(Task):
Print only the lines from the top of the data through the line with "This screenshot has width=995, height=807.", both included, skipping every picture.

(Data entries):
• • • • •
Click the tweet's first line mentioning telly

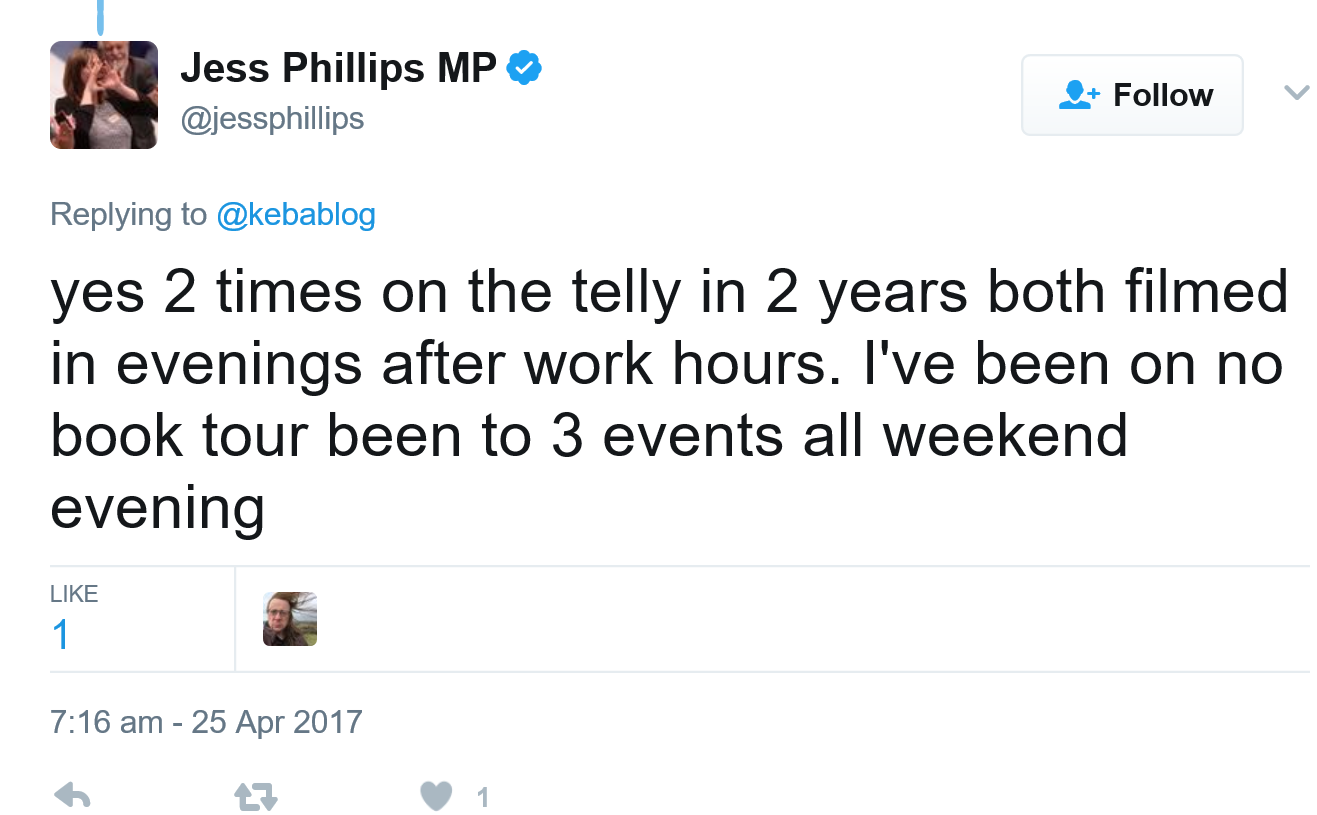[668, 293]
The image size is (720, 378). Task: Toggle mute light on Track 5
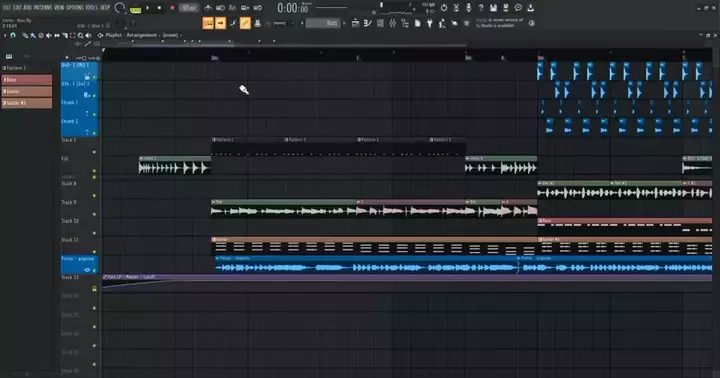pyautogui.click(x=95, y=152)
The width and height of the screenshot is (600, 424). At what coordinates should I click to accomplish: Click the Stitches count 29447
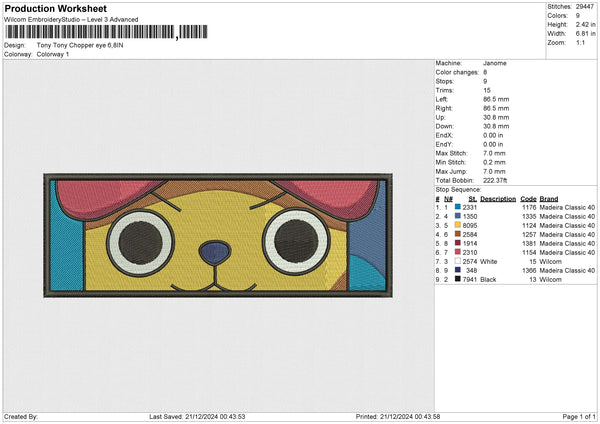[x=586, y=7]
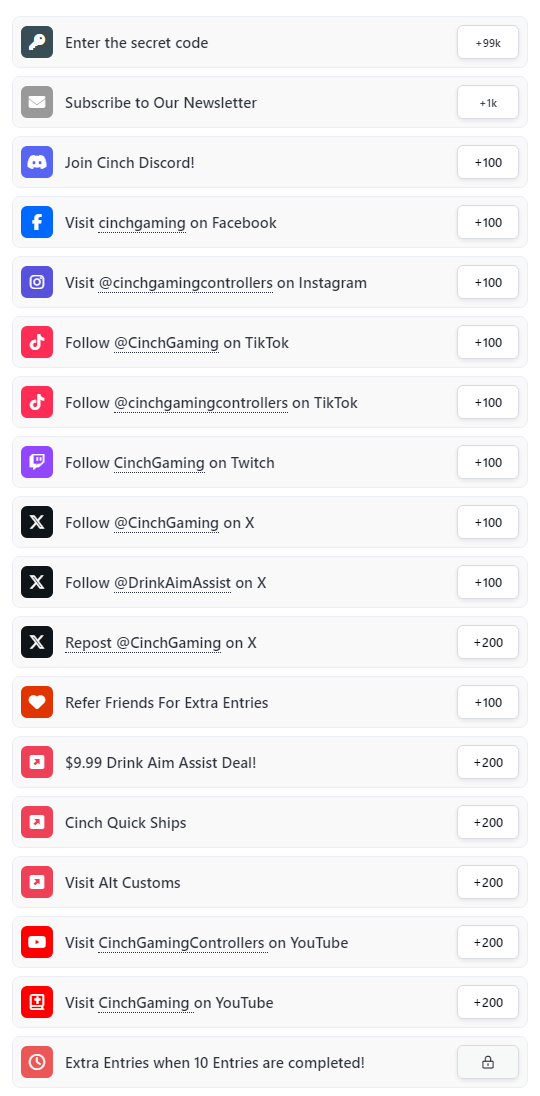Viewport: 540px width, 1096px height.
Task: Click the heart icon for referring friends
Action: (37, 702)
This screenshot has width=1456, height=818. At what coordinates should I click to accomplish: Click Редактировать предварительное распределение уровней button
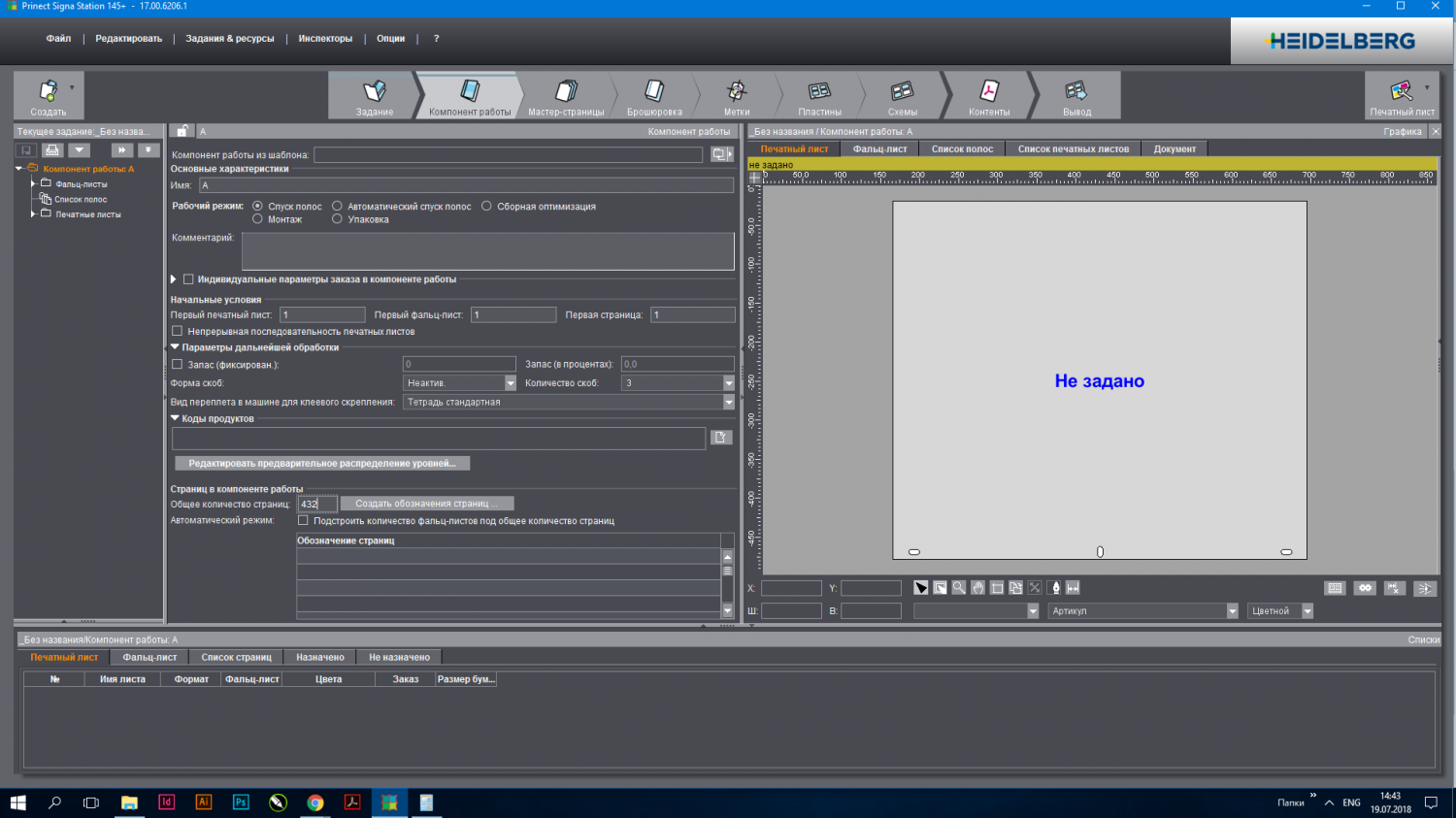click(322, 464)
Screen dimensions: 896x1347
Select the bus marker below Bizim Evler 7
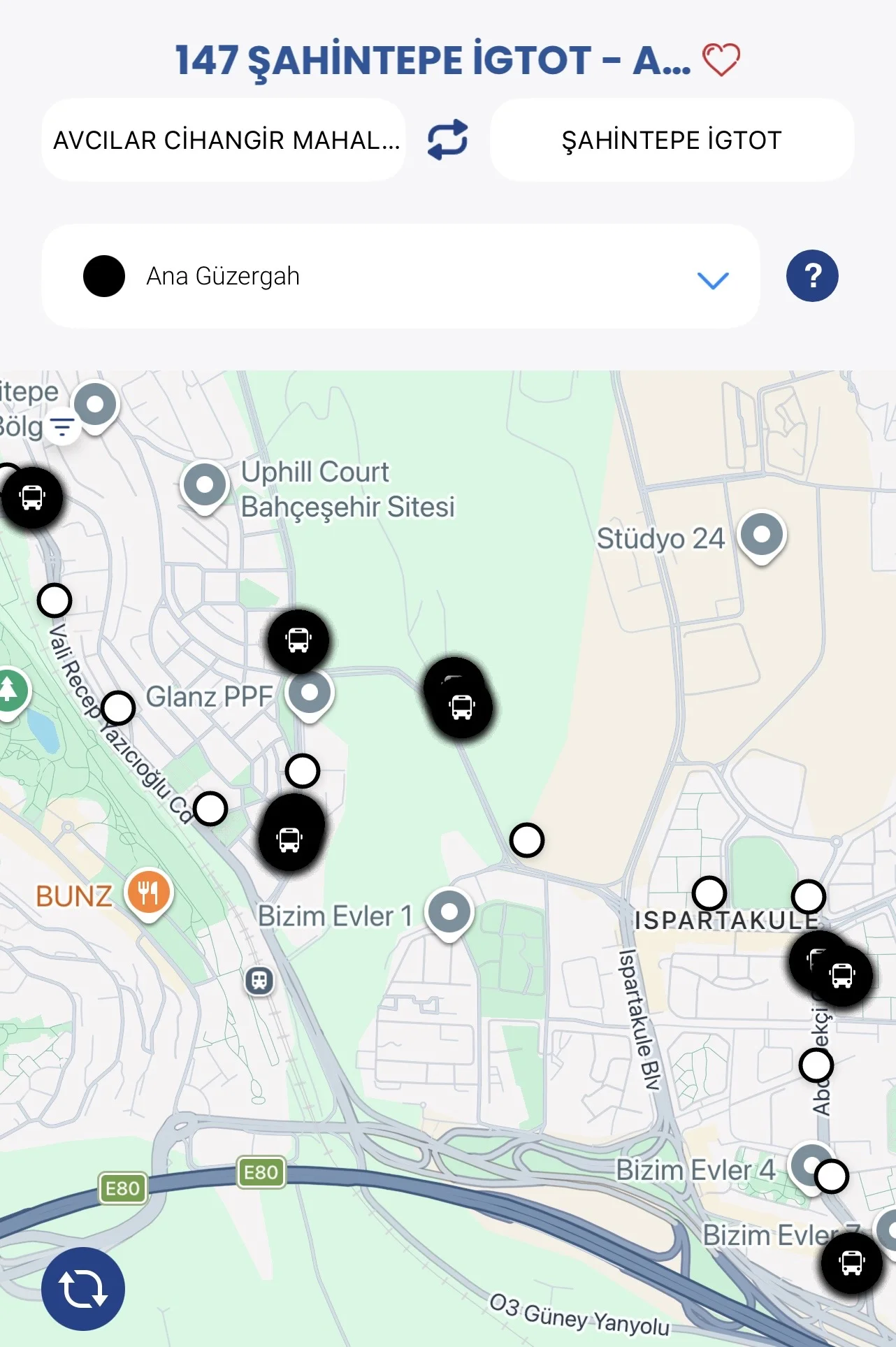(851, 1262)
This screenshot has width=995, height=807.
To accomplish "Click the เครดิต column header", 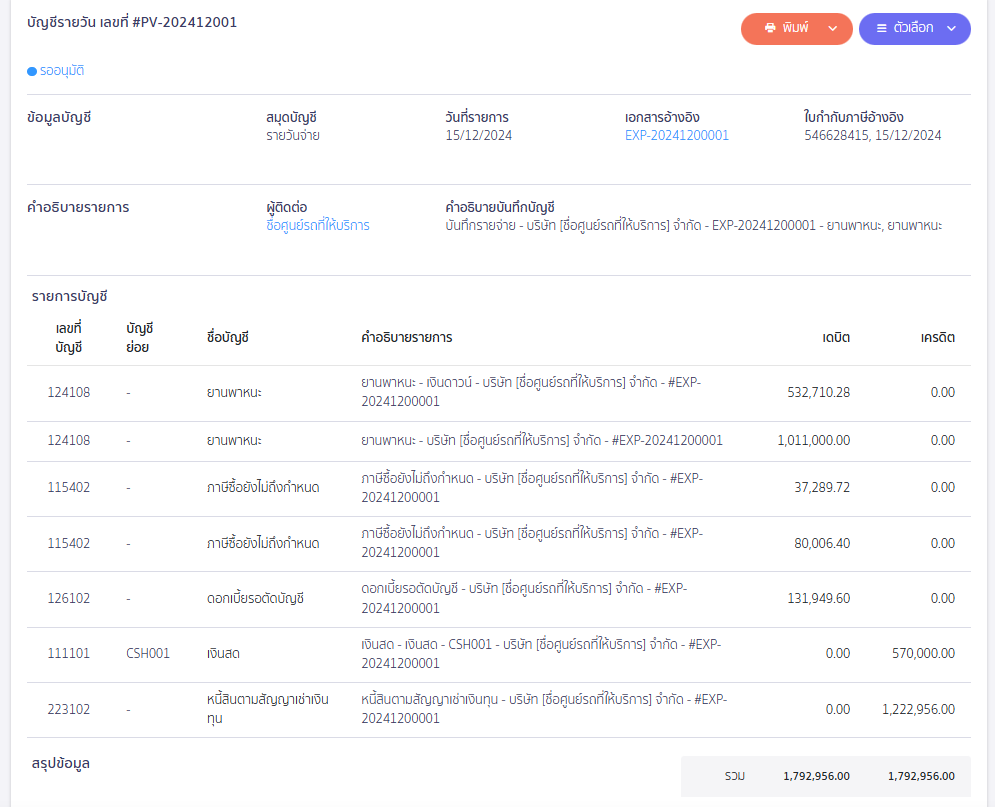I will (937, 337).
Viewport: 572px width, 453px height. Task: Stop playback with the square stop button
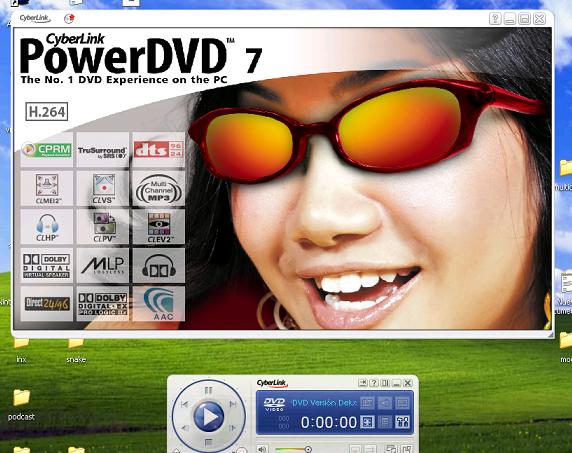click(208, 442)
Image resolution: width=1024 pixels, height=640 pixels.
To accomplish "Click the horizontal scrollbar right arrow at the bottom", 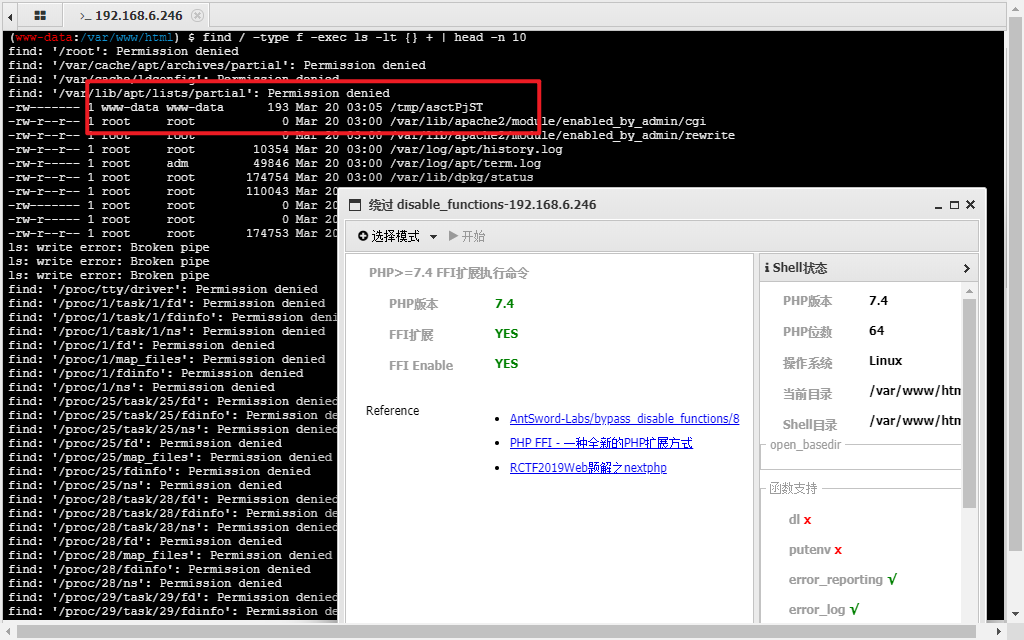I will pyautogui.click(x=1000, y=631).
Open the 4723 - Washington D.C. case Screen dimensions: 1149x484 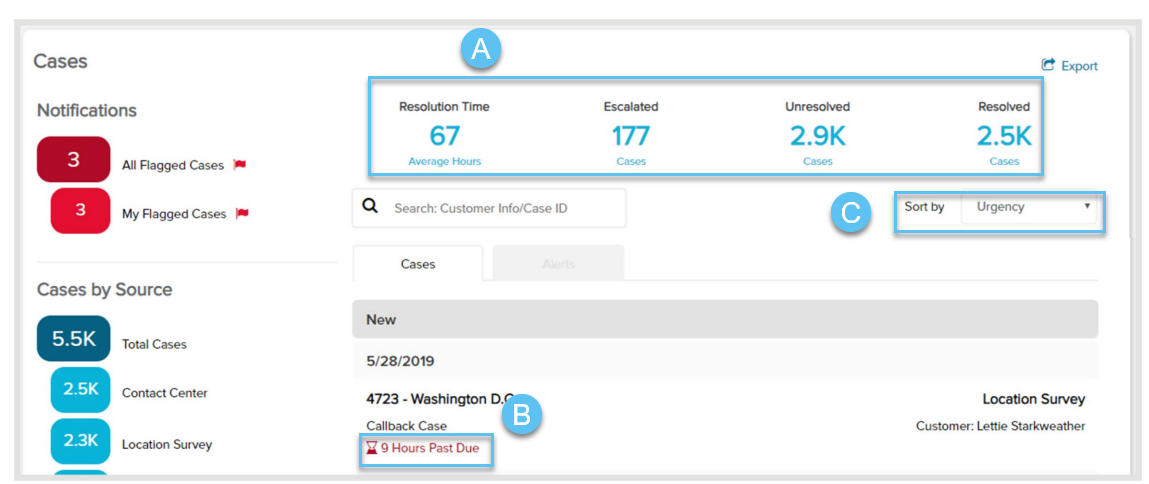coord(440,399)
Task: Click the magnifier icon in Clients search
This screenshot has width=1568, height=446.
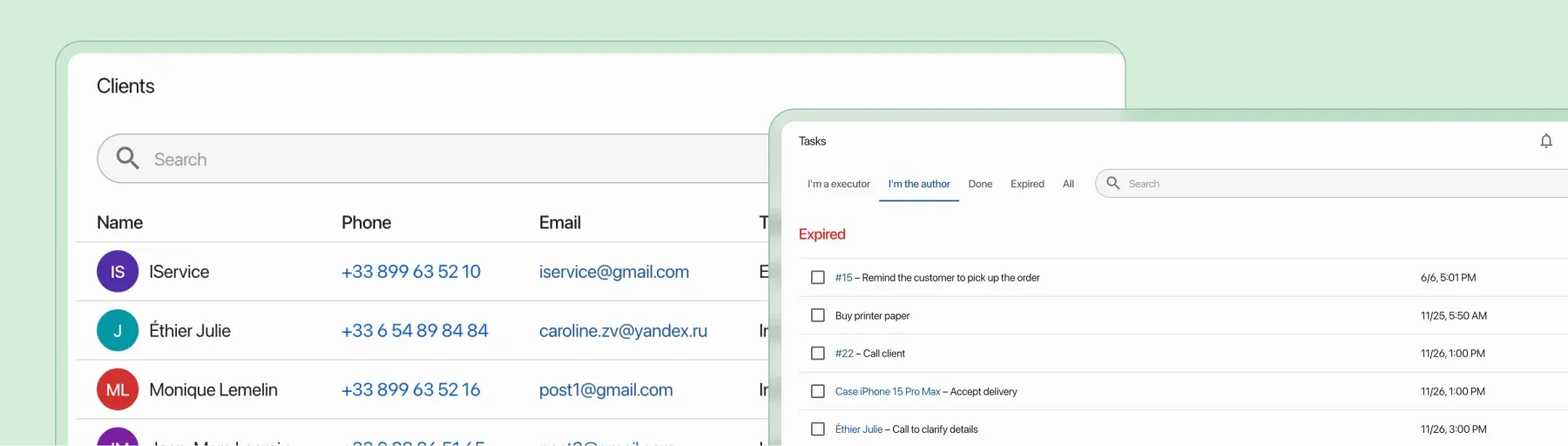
• • • • •
(Exercise answer):
Click the tweet's first line mentioning telly

[668, 293]
The image size is (720, 378). Task: Toggle mute light on Track 5
pyautogui.click(x=95, y=152)
The width and height of the screenshot is (600, 424). At what coordinates should I click to accomplish: Click the Stitches count 29447
[x=586, y=7]
Viewport: 540px width, 1096px height.
Task: Click the heart icon for referring friends
Action: (37, 702)
This screenshot has width=1456, height=818. At what coordinates should I click to accomplish: Click Редактировать предварительное распределение уровней button
click(322, 464)
Screen dimensions: 896x1347
Select the bus marker below Bizim Evler 7
(851, 1262)
This screenshot has width=995, height=807.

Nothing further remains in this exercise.